Born in 1656 in what is now the hamlet of Auriesville, New York, Kateri was the daughter of a Mohawk father and a Christianized Algonquin mother. At four years old, she became the last surviving member of her family following a smallpox outbreak that ravaged her village. She was afflicted with the disease, which left her physically scarred and permanently visually impaired. In 1666, France launched a conquest on the land of the Mohawks, forcing Kateri to flee from her home and seek refuge with what remained of her people at Gandaouagué, situated across the Mohawk River.

The following year, three Jesuit missionaries arrived in the area and established the St. Pierre Mission, which Kateri joined after befriending one of the missionaries, Father Jacques de Lamberville, when she was 11. At the age of 20, Kateri finally revealed her desire to answer God’s calling to Father Jacques and to receive her first sacrament of baptism. So, on Easter of 1676, de Lamberville taught her the catechism and had her baptized as “Catherine” after the famous 15th-century Italian mystic Catherine of Siena. She would subsequently receive her first communion in 1677.

Kateri’s conversion did not sit well with her Algonquin and Mohawk contemporaries. At Gandaouagué, she was subjected to harassment and frequent stonings, which forced her to flee 320 kilometres to the Indigenous mission of St.

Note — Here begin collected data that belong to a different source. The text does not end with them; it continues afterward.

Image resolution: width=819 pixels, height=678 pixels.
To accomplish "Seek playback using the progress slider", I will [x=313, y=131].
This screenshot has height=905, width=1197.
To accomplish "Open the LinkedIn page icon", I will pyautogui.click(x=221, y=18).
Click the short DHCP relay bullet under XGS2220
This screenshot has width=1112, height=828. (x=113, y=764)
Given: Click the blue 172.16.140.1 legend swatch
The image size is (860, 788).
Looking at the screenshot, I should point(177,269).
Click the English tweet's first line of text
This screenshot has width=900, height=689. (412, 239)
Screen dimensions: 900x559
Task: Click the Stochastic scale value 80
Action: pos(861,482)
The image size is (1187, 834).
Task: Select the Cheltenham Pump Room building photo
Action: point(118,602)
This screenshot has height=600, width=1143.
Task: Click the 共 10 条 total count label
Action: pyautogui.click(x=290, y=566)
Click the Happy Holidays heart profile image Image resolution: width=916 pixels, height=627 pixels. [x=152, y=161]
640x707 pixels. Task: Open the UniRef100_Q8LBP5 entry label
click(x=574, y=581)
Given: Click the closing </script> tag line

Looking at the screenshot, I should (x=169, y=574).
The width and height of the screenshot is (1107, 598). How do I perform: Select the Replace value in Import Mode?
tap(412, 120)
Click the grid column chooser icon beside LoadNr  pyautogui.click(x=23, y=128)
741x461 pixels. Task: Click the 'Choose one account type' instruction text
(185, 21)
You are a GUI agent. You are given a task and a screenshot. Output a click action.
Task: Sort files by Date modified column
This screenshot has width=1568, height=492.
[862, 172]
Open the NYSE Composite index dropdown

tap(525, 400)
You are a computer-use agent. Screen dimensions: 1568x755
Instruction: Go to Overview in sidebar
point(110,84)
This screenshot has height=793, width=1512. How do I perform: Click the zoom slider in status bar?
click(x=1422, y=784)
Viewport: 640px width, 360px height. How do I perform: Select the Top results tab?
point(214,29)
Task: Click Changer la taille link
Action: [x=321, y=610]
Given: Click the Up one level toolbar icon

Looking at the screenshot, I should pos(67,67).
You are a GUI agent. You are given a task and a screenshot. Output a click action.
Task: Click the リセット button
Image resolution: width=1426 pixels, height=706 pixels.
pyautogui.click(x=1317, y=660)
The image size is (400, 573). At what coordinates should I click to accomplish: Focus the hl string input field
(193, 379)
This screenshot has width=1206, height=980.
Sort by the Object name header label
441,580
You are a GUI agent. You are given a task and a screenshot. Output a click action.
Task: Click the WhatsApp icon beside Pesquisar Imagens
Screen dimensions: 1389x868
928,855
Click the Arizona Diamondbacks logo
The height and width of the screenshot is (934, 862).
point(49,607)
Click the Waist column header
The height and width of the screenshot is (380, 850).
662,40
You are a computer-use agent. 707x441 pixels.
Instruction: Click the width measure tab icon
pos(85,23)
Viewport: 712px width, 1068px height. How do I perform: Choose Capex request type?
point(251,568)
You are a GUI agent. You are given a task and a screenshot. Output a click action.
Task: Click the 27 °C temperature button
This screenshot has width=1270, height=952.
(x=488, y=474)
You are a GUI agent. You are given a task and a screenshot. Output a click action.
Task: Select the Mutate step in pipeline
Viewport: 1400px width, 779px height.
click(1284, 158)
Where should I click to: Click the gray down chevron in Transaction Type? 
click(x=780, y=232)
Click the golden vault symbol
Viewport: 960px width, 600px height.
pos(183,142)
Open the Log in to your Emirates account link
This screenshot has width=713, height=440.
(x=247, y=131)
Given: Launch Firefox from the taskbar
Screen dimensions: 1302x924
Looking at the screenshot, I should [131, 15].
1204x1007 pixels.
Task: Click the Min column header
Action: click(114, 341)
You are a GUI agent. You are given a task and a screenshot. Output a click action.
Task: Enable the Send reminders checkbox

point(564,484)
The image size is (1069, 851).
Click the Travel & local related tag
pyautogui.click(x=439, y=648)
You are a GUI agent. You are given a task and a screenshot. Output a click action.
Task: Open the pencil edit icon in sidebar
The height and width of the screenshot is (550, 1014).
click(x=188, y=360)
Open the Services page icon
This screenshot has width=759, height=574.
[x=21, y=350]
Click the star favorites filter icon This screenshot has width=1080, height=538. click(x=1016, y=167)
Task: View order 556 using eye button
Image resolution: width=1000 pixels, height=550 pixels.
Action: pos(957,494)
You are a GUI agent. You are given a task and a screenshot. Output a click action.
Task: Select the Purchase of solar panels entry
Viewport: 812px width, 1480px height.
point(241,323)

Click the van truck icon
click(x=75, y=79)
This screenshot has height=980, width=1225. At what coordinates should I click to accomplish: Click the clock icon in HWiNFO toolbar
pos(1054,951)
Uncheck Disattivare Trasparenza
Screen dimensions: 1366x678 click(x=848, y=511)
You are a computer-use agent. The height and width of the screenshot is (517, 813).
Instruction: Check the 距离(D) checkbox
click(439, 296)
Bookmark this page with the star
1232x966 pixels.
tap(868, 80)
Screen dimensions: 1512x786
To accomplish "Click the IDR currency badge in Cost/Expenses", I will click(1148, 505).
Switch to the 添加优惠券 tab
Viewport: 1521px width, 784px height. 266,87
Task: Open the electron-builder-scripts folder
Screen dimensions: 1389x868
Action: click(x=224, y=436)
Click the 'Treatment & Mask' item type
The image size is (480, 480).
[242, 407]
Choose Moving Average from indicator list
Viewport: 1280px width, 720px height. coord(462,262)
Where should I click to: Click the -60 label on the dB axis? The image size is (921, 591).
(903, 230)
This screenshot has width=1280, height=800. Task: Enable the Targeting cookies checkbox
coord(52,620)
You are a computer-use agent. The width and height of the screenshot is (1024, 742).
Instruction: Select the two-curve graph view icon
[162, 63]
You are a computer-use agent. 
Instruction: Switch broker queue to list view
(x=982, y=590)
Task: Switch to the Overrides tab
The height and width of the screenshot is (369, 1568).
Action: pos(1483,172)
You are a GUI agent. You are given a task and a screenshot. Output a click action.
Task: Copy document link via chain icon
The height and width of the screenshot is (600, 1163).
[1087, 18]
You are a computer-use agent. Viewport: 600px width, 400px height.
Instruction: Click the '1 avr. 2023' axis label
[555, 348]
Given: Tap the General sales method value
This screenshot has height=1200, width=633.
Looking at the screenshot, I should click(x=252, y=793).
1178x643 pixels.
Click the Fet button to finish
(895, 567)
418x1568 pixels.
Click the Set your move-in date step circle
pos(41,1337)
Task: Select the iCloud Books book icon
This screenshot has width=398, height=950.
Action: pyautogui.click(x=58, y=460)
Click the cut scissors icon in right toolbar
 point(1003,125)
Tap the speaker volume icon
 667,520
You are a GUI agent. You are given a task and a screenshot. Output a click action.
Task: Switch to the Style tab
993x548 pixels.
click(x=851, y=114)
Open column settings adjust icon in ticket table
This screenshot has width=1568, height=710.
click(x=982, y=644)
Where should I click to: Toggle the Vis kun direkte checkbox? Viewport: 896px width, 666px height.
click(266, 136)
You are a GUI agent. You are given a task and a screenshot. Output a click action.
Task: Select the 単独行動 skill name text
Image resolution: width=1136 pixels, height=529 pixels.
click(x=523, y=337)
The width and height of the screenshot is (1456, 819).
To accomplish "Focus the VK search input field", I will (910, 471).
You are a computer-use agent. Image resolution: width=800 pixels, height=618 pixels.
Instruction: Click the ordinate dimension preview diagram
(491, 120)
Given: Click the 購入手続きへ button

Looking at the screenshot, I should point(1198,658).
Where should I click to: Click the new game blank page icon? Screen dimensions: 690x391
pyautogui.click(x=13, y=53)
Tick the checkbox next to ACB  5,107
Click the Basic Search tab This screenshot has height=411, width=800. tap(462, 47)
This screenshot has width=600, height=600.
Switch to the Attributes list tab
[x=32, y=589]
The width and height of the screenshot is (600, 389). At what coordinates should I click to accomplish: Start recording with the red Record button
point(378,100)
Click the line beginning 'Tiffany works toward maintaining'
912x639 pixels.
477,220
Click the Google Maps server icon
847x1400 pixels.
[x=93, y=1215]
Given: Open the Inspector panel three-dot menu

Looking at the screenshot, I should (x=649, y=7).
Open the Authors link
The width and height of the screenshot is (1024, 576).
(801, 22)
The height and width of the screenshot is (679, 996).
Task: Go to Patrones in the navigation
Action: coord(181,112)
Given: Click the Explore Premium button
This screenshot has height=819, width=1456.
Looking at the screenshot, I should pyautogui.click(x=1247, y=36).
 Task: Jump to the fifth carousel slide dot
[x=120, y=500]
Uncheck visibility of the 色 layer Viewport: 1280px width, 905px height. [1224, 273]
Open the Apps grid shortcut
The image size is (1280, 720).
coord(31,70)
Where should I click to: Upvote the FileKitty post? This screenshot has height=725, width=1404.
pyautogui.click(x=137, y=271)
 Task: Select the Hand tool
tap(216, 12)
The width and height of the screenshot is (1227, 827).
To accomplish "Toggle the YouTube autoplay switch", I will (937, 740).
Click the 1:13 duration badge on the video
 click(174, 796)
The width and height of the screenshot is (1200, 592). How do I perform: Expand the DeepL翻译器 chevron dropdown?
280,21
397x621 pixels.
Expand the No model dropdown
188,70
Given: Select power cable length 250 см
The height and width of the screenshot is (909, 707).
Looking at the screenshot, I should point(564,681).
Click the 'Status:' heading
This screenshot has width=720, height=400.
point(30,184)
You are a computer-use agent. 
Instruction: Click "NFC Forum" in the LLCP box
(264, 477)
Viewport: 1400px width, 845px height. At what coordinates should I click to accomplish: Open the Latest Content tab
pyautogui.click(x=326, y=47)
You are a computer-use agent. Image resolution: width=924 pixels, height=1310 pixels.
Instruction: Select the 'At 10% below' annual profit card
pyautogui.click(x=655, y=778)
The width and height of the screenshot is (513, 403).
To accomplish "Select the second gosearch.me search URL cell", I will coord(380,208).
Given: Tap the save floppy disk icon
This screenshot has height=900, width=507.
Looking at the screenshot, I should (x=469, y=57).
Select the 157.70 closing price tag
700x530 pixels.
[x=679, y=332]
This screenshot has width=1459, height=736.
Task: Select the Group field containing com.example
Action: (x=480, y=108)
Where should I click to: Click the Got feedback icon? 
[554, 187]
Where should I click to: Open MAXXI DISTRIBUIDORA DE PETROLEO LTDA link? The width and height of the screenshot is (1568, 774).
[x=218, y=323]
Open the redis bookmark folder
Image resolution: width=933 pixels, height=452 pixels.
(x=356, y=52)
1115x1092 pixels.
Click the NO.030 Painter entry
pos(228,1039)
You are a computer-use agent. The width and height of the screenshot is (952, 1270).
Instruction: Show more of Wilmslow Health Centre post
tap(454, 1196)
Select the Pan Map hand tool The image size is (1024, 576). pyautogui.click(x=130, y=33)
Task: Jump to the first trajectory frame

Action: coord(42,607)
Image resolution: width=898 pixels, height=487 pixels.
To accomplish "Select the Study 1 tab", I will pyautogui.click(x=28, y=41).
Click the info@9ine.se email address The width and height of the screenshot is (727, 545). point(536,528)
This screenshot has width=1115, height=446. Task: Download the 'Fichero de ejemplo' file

Francis Xavier at Sault Saint-Louis, near Montreal, with the help of de Lamberville. It was at this mission where Kateri earned her title “Lady of the Mohawks” because of her compassion, piety, and mettle despite her unpopularity amongst her own people. Moreover, Kateri would also join a group of Christianized Iroquois who practiced chastity and mortification during her stay there. Dedicating herself to God, Kateri would practice several acts of self-discipline, from fasting to extensive prayer.

Due to her slowly deteriorating health caused by her disciplinary practices, Kateri Tekakwitha would peacefully pass away on April 17, 1680. Firsthand accounts of her final weeks claim that she radiated a mysterious light as she was flagellating herself, and that fifteen minutes after her death, Kateri’s smallpox scars faded away, leaving a face that shone with beauty.

Centuries after her death, on January 3, 1943, Pope Pius XII declared the Lady of the Mohawks venerable, and she was beatified on June 22, 1980, by Pope John Paul II.

Decades later, on December 19, 2011, Pope Benedict XVI recognized the validity of a miracle ascribed to Kateri, wherein a young boy named Jake Finkbonner from the state of Washington had his affliction of necrotizing fasciitis, or “flesh-eating disease,” miraculously removed by reasons that could not be explained by modern medicine.

On October 21, 2012, Kateri “Catherine” Tekakwitha was finally canonized by the Catholic Church, making her the first of numerous Indigenous and Native American saints who are just as historically significant as North America’s other saints and martyrs millions of Christians continue to look up to today.